Neste preencher com tinta a expressão é mais livre. O gesto é como despir sem pudor de palavras o branco novo do vestido da noiva pura, e sussurrar em seu ouvido aquilo que ninguém mais podia saber antes do abuso. Dessa forma a história escrita se torna mais crua, mais humana, inesquecível como todas as primeiras vezes.

Não há segredo para a liberdade e a facilidade do ato. Não há forma mais simples de eternizar uma impressão do que começa-la do branco, sem prévias marcas nem intenções. É pressionar a caneta em oportunidades infinitas para criar as cores que quiser a partir do brilho alvo do nada.
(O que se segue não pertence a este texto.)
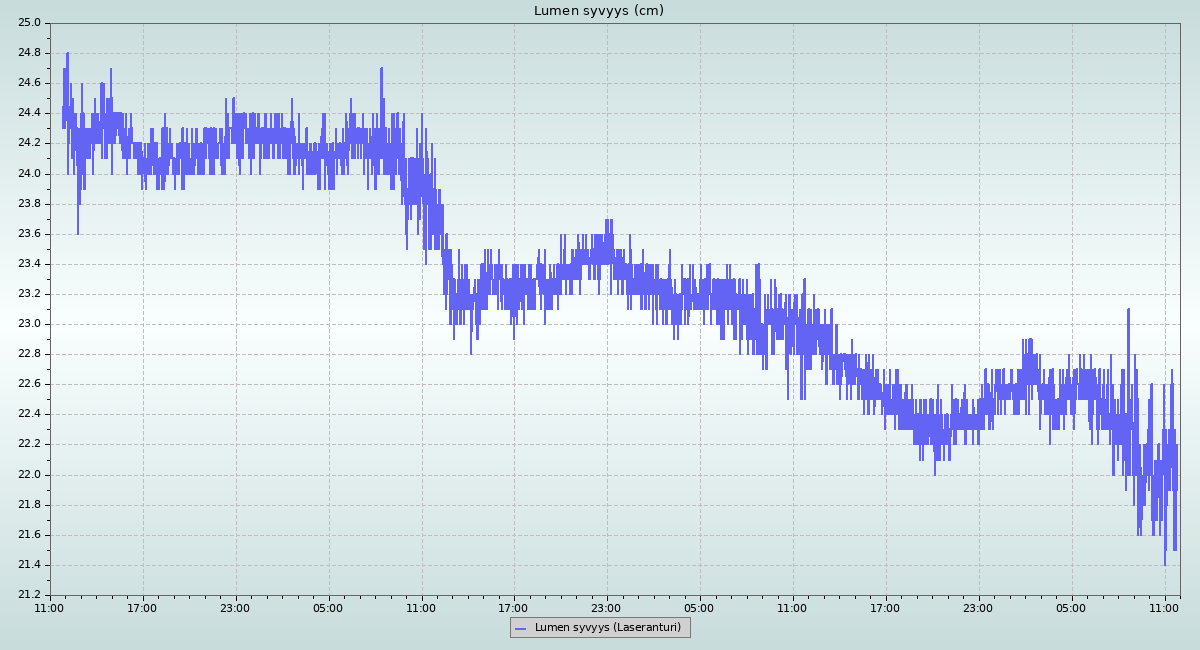
Task: Click the isolated late spike reaching 23.1
Action: click(x=1128, y=310)
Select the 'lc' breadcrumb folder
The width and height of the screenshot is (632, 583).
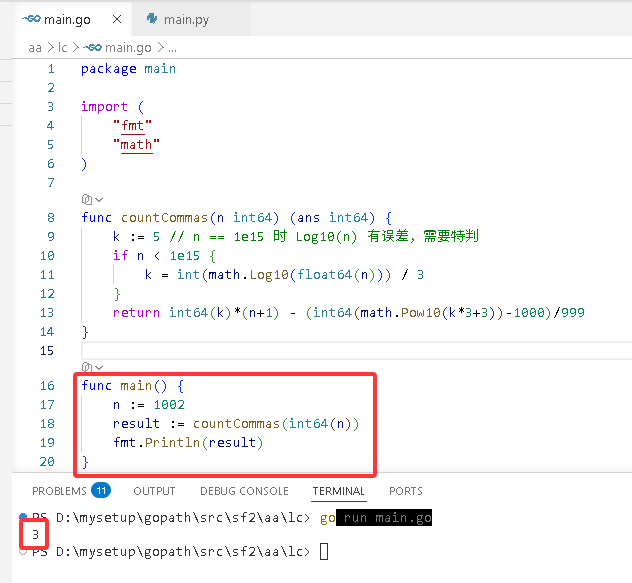[x=62, y=48]
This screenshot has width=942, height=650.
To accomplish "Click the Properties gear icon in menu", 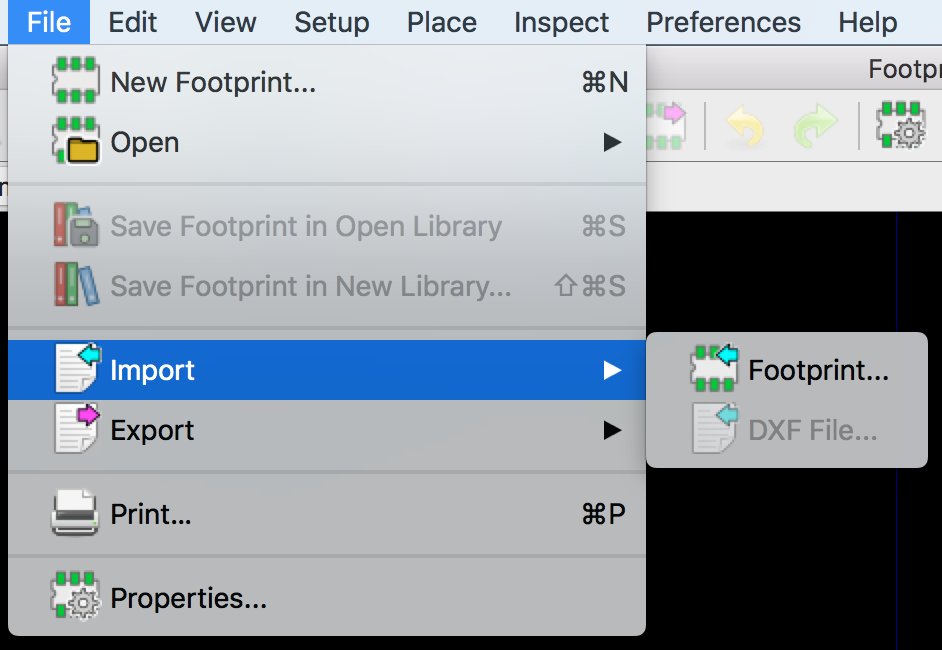I will 76,598.
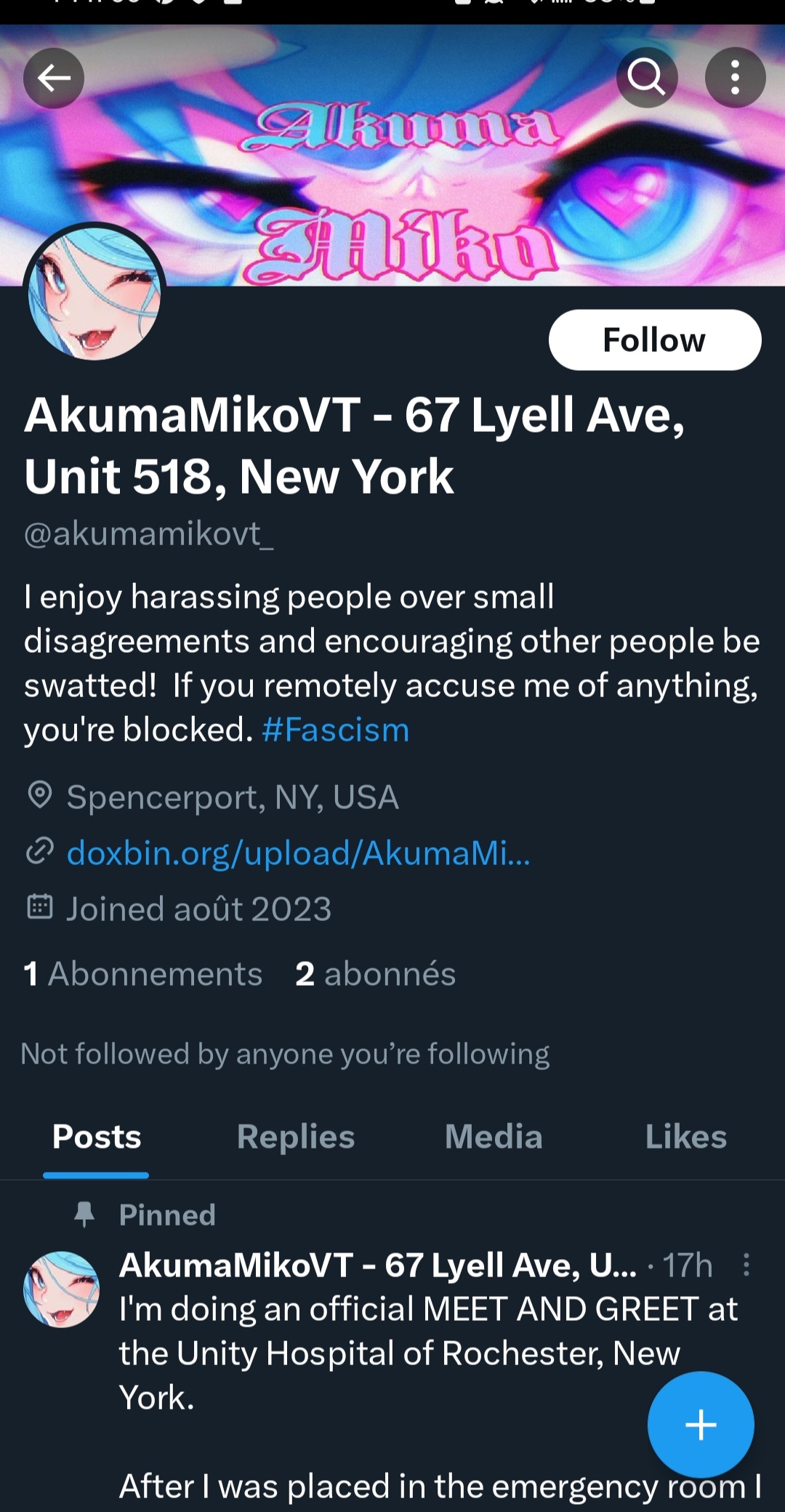Screen dimensions: 785x1512
Task: Select the Posts tab
Action: pos(97,1137)
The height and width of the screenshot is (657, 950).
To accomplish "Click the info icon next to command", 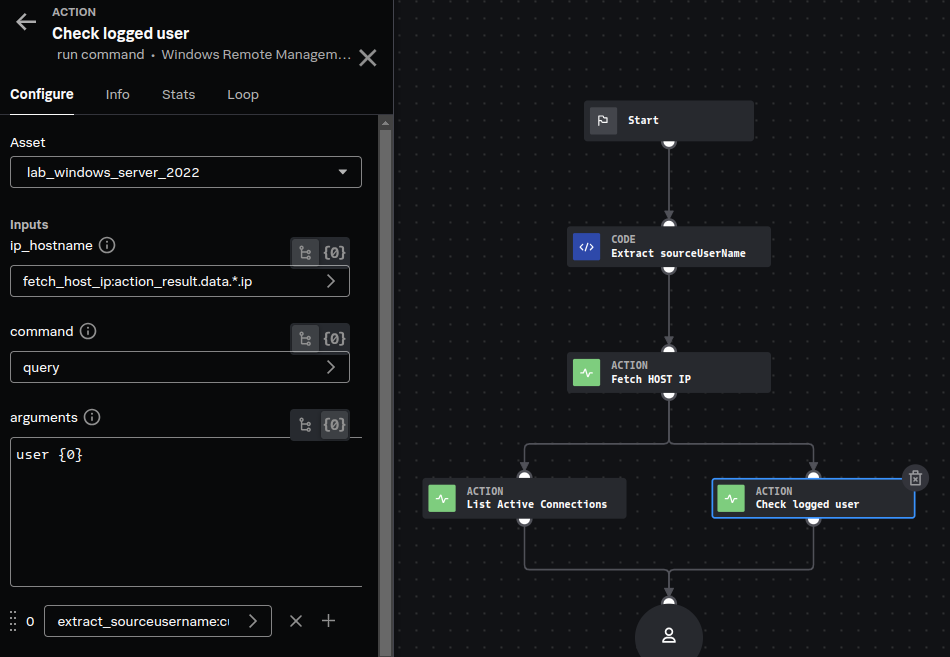I will click(x=88, y=331).
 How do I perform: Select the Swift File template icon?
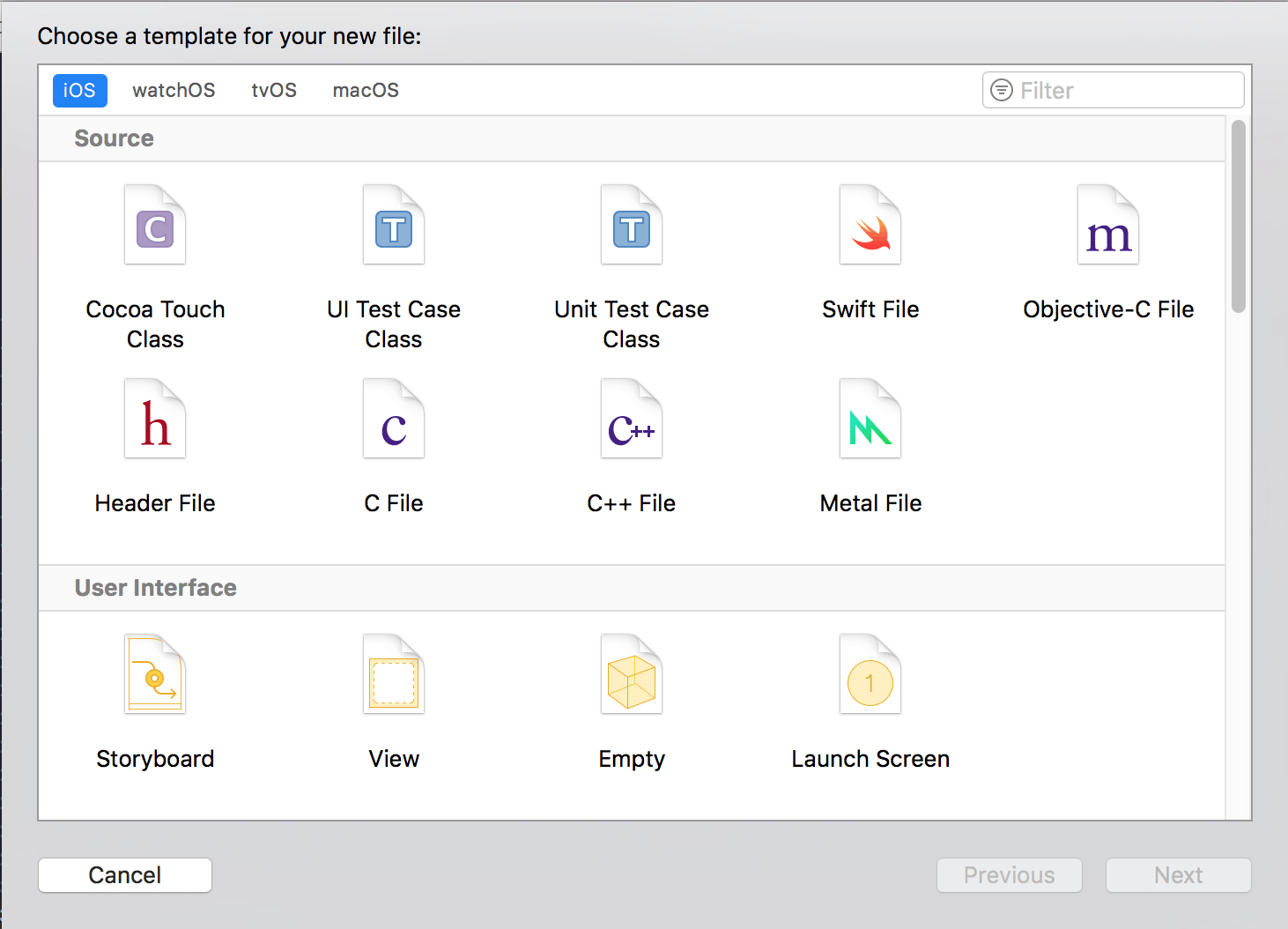(870, 226)
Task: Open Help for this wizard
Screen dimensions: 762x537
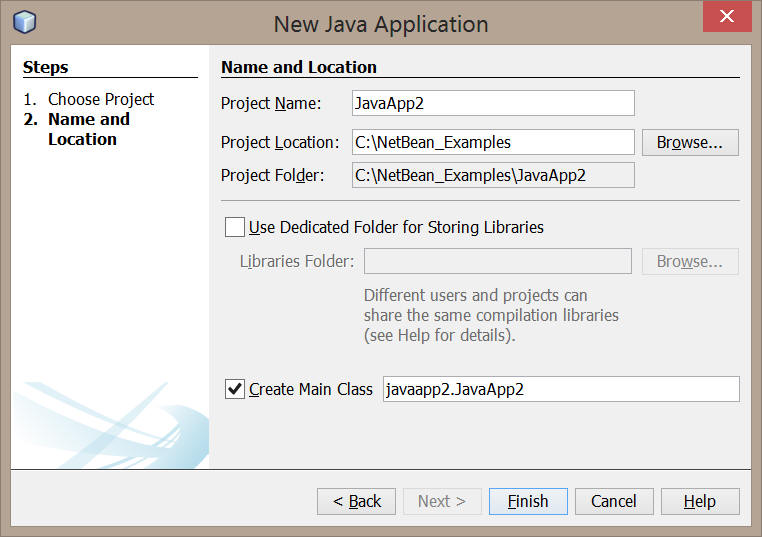Action: pyautogui.click(x=700, y=501)
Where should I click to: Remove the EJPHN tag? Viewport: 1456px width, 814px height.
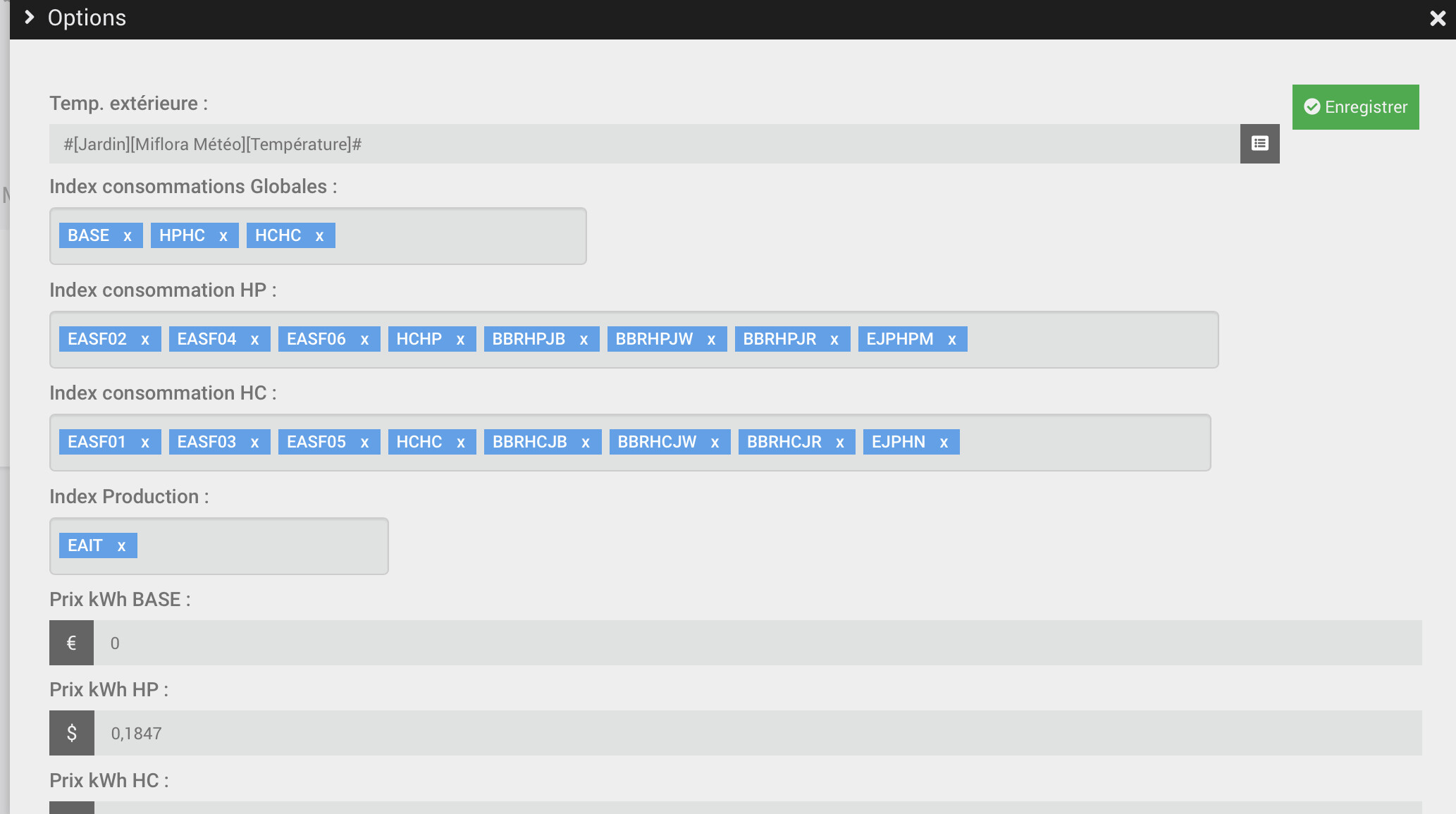click(944, 443)
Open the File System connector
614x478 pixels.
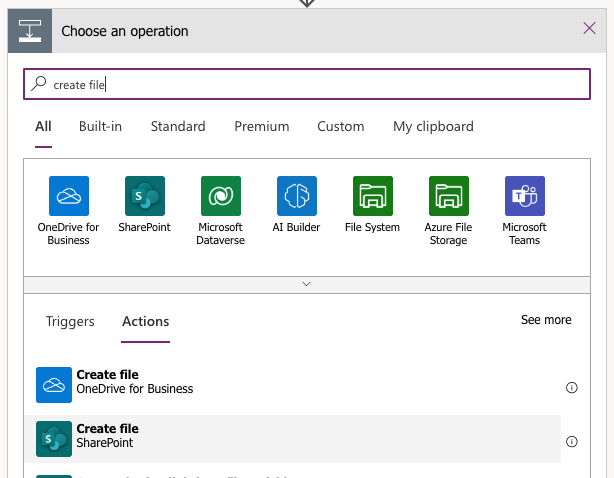tap(372, 196)
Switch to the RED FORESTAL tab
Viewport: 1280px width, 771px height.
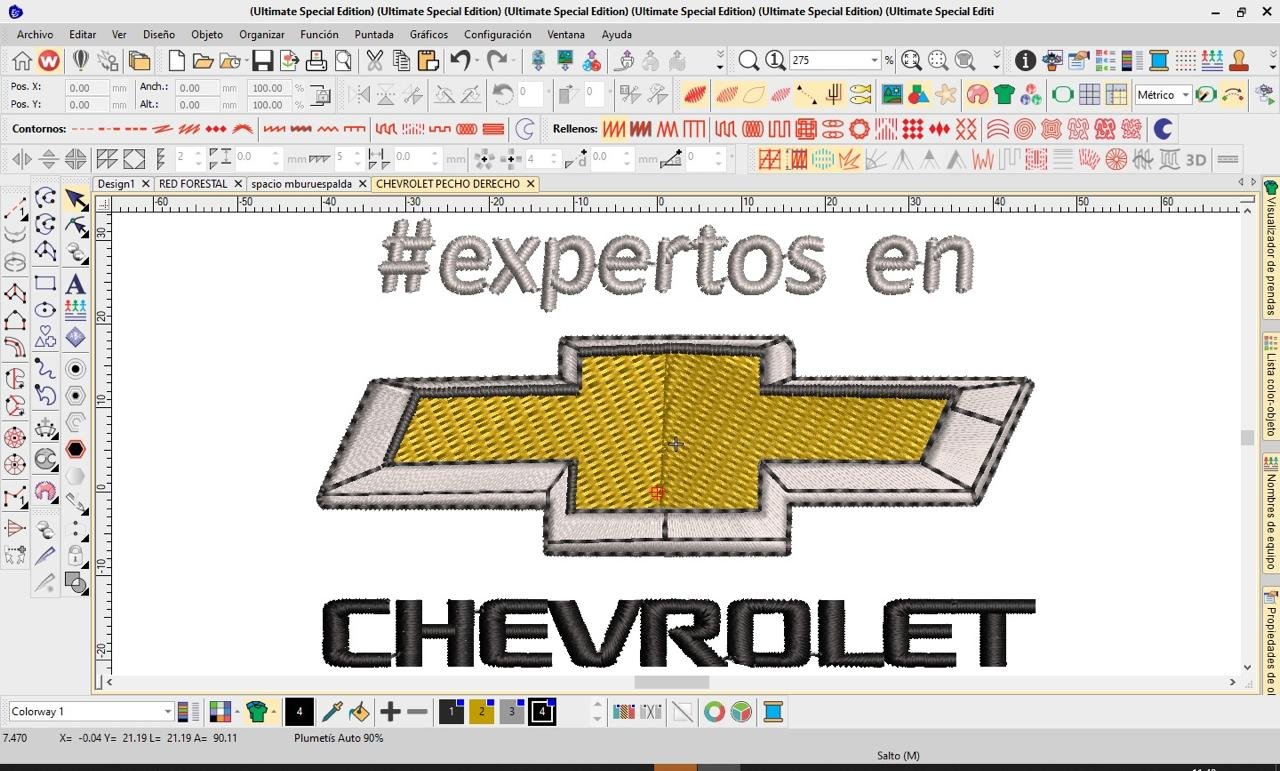tap(193, 184)
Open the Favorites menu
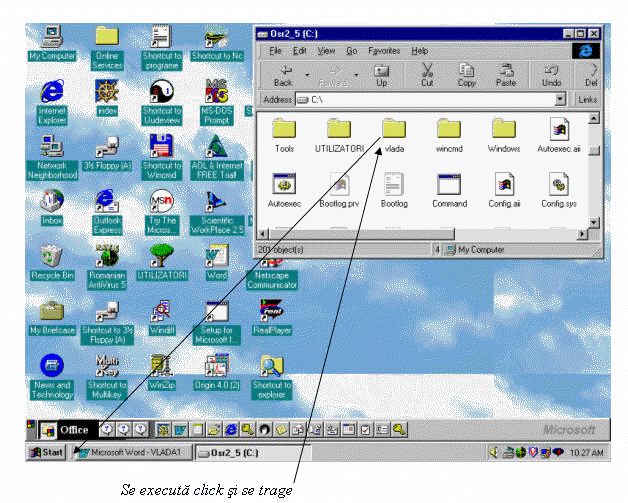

Escreve-se porque é fácil.

É preciso lembrar que escrever muda primeiras intenções, mas não foge nunca daquela primeira desejada realidade. A tinta que completa o tal branco das idéias tem apenas a missão de revelar a originalidade presa no vazio da fala e na luz do papel. Escreve-se para trazer o real e a si mesmo ao claro, e assim não passar a vida em branco.

quinta-feira, 26 de fevereiro de 2009

Quote do óbvio

- Sabe a garota do copo de água?

- Sei.

- Se parece distante, talvez seja porque está pensando em alguém.

- Em alguém do quadro?

- Não, um garoto com quem cruzou em algum lugar, e sentiu que eram parecidos.

- Em outros termos, prefere imaginar uma relação com alguém ausente que criar laços com os que estão presentes.

- Ao contrário, talvez tente arrumar a bagunça da vida dos outros.

- E ela? E a bagunça na vida dela?"

Dialogue de Amelie Poulain et monsieur Dufayel

Rouba-se toque e gosto em cada reprodução, só porque não sobra nada a acrescentar. Eis meu autêntico auto-plágio.

terça-feira, 17 de fevereiro de 2009

Pelo possível e sem medida

Transgredi, ou foram elas?

Letras que não sabem me evitar

Começa quando o fundo branco se trai e elas me olham, se entrelaçam, acariciam.

E me batem no rosto, pescoço e vertigem

Mas é claro que não dói, eu aguento. Agora sem trema. Eu tremo.

Quentes e cuspidas com direção certa. Há de ficarem em mim.

Aquelas suas letras me abusam.

Sem pudor, sem rodeio. Impulso viril, forte e rígido. – mas doce. Sempre.

domingo, 7 de setembro de 2008

Pão e tango

A massa intelectual hermana está fula da vida com as escolhas de seu governo. Tudo porque a casa rosada decidiu por celebridades como Maradona e Che Guevara para representar a Argentina na feira literária da Alemanha, deixando os ícones Julio Cortázar e Jorge Luís Borges de fora, como meros estepes do show. Um absurdo? De jeito nenhum! Acalmem-se literatos, vocês, que estão a defender mestres do 1900 tão fora de moda, não pegaram o espírito do séc XXI: é tudo uma simples questão de showbiz.

O governo foi sábio e não perdeu tempo em firmar seu brasão com substância. Para os olhos lá fora apostou logo em logotipos. Ora, temos Argentina estampada nas camisetas por todo o mundo, não percam a ternura, jamás! Vende como água, vamos vender como literatura também. Idolatria de mercado, existe melhor negócio? Afinal, o que importa se Cortázar reinventou a narrativa da desconstrução, se dieguito escreveu sobre reabilitação?

Ao povo o que o povo quer. E quem quiser conhecer Borges e Cortázar vai precisar de um empurrãozinho maior para sair do pão e circo tão ofertado, e que não vigora somente nos nossos vizinhos. Assim como aqui nas terras tupiniquins, onde colocam Bruna Surfistinha nos estands e Machado de Assis nas prateleiras de baixo, é mais do que óbvio que, no país que tem o rei portenho do futebol, ninguém vai querer saber de jogar amarelinha.

quinta-feira, 21 de agosto de 2008

Mim

Eu vim daquela chuva ridícula que você não parava de olhar pela janela, e permaneço.

Estou aqui dentro, rindo dos seus coitos histéricos de fim de tarde.

Suor gelado, corpo trêmulo. Você não tem voz, eu te transbordo, isso me excita, ah se você soubesse. Mas eu não vou contar, eu não vou embora. Você tem suas últimas chances para sempre.

Faz-me dormir, fecha a janela, me descobre e me desperta.

Eu, vaso com cheiro de barro, e flores, e mofo, e fim.